Os arqueólogos têm evidências de que tanto as rochas de greensand chert como as de sílex passavam por alguma forma de tratamento térmico na Idade do Bronze para que se tornassem mais maleáveis, característica que facilitaria o lascamento e a produção das pontas. Não se sabe como os povos da época faziam isso – se as pedras eram colocadas em uma fogueira ao ar livre ou enterradas e “cozidas” por um braseiro que as encobria. No laboratório, Bradley optou por levar as amostras de rochas usadas para fazer as réplicas no forno elétrico por 4 horas à temperatura de 210 graus Celsius (°C).

“O novo estudo mostra o quanto lascadores da Era do Bronze eram habilidosos”, diz, em entrevista a Pesquisa FAPESP, o arqueólogo francês Clément Nicolas, especialista em Idade do Bronze europeia e pesquisador do Centro Nacional de Pesquisa Científica (CNRS) da França, que já publicou trabalhos sobre as pontas de Breach Farm. Nicolas, no entanto, questiona a afirmação dos autores do trabalho de que as pontas de flecha de Breach Farm feitas com greensand chert foram lascadas a partir de rochas do noroeste da França. “Identificar a assinatura geoquímica de rochas sedimentares é uma tarefa bastante complexa, sobretudo quando se trabalha com uma grande área que abrange o sul da Grã-Bretanha e o norte da França, que têm uma geologia bastante semelhante”, pondera o francês.

Nicolas também argumenta que as duas técnicas identificadas no trabalho podem representar níveis diferentes no domínio de habilidades de uma mesma cadeia de operações, e não dois métodos distintos de fazer pontas de flecha com origem em povos e lugares diferentes.

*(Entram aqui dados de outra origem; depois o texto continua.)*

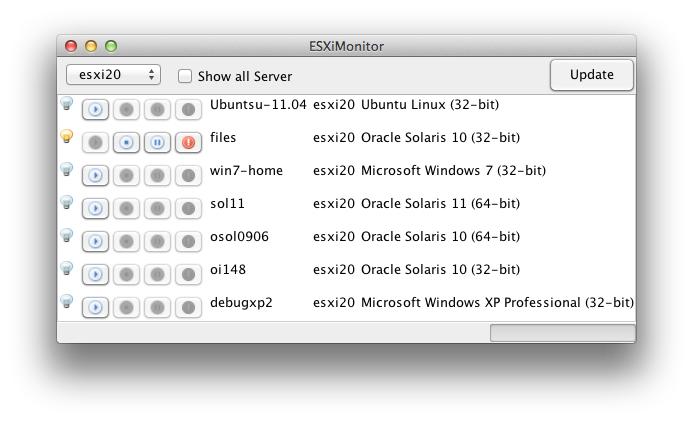Click red reset button for files VM
Viewport: 693px width, 422px height.
[188, 142]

Sob essa outra perspectiva, seria possível propor que os artesãos mais habilidosos de Breach Farm faziam pontas de flecha apenas com a técnica de pressão, enquanto os de nível mais baixo na hierarquia recorriam primeiro à percussão e, em seguida, à pressão. O pesquisador também argumenta que, embora o aquecimento das pedras as torne mais fáceis de lascar, outros experimentos indicam que esse procedimento não é necessário para fazer pontas tão finas como as do sítio galês. Novos estudos com as pontas devem tentar responder às questões ainda em aberto.

Artigo científico
MORENO, J. C. et al. Two technological traditions of bifacial points from the Breach Farm site, wales: An interdisciplinary analysis of lithic technology integrating experimental replication, X-ray fluorescence, and geometric morphometry. Ethnoarchaeology. 5 jul. 2022.